→ **Problem to work on**
Return a faithful copy of all the entries, omitting the images.

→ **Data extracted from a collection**
○ ○ ○ ○ ○

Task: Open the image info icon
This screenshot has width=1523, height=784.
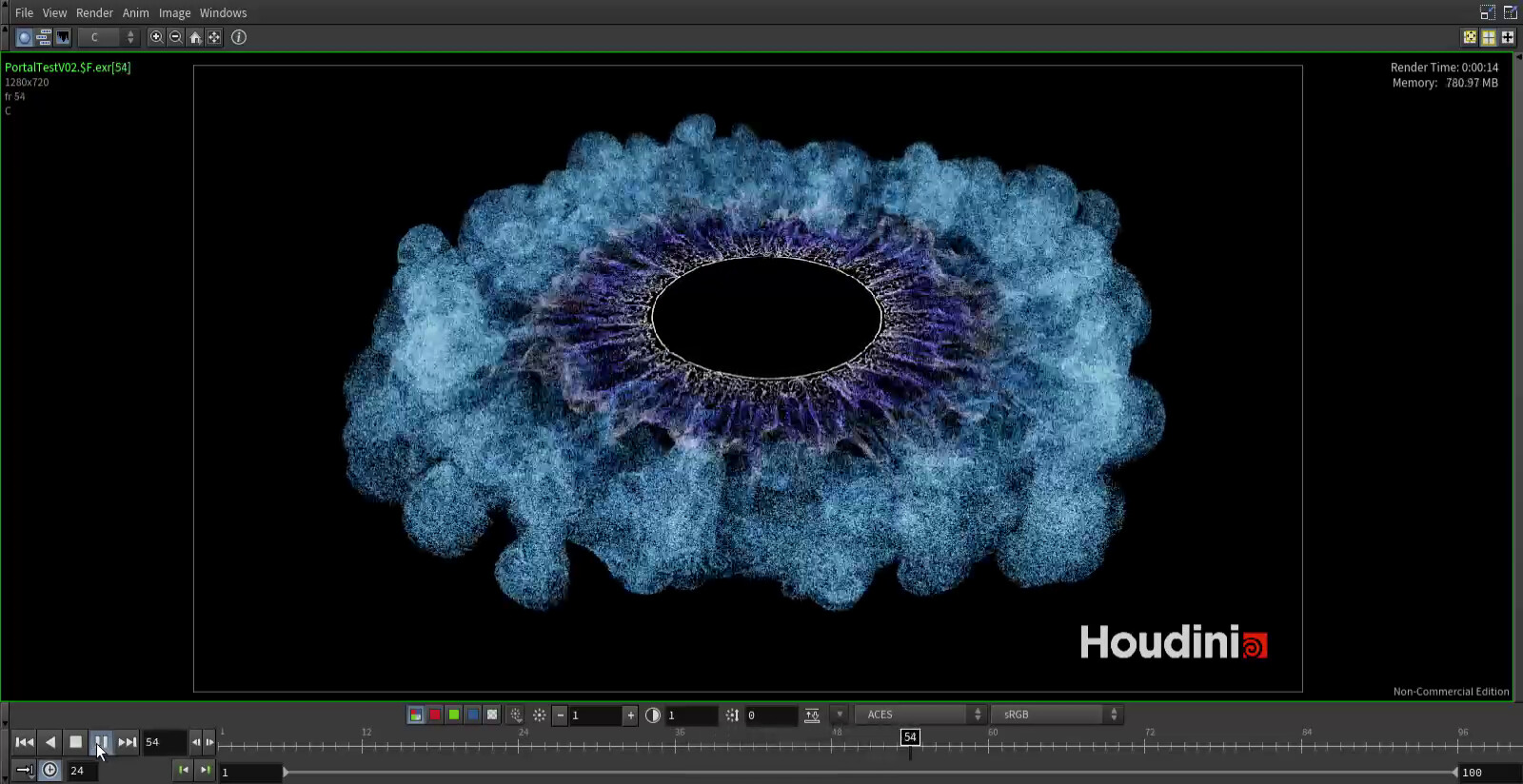Action: [x=239, y=37]
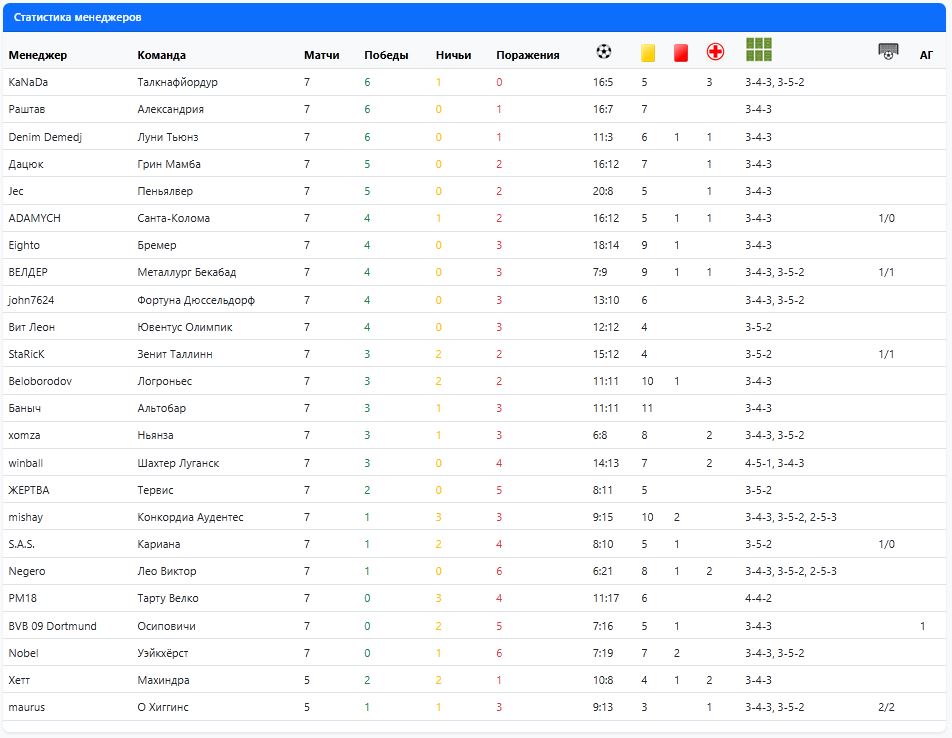Click the Статистика менеджеров panel title
Screen dimensions: 952x738
pyautogui.click(x=77, y=18)
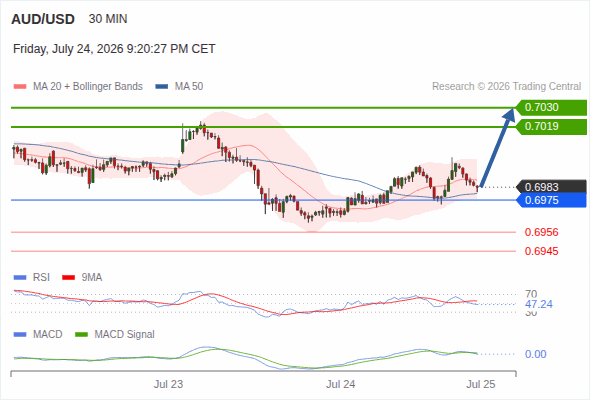
Task: Click the AUD/USD pair title
Action: [43, 19]
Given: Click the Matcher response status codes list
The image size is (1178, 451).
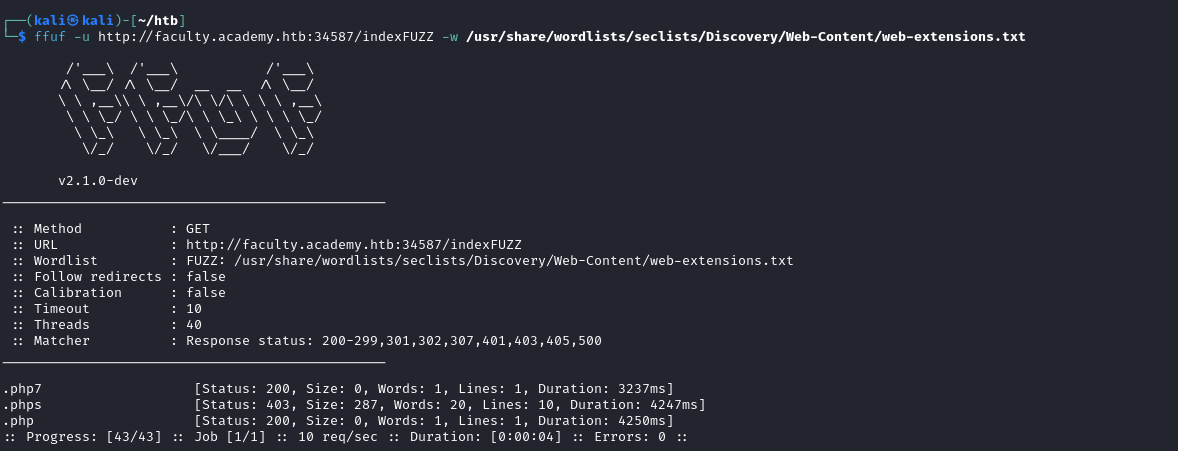Looking at the screenshot, I should pos(393,341).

○ ○ ○ ○ ○

→ **Output**
Task: Open the image info icon
This screenshot has width=1523, height=784.
Action: [x=239, y=37]
Click the Статистика менеджеров panel title
Screen dimensions: 952x738
pyautogui.click(x=77, y=18)
Task: Click the AUD/USD pair title
Action: [43, 19]
Given: Click the Matcher response status codes list
The image size is (1178, 451).
Looking at the screenshot, I should pos(393,341).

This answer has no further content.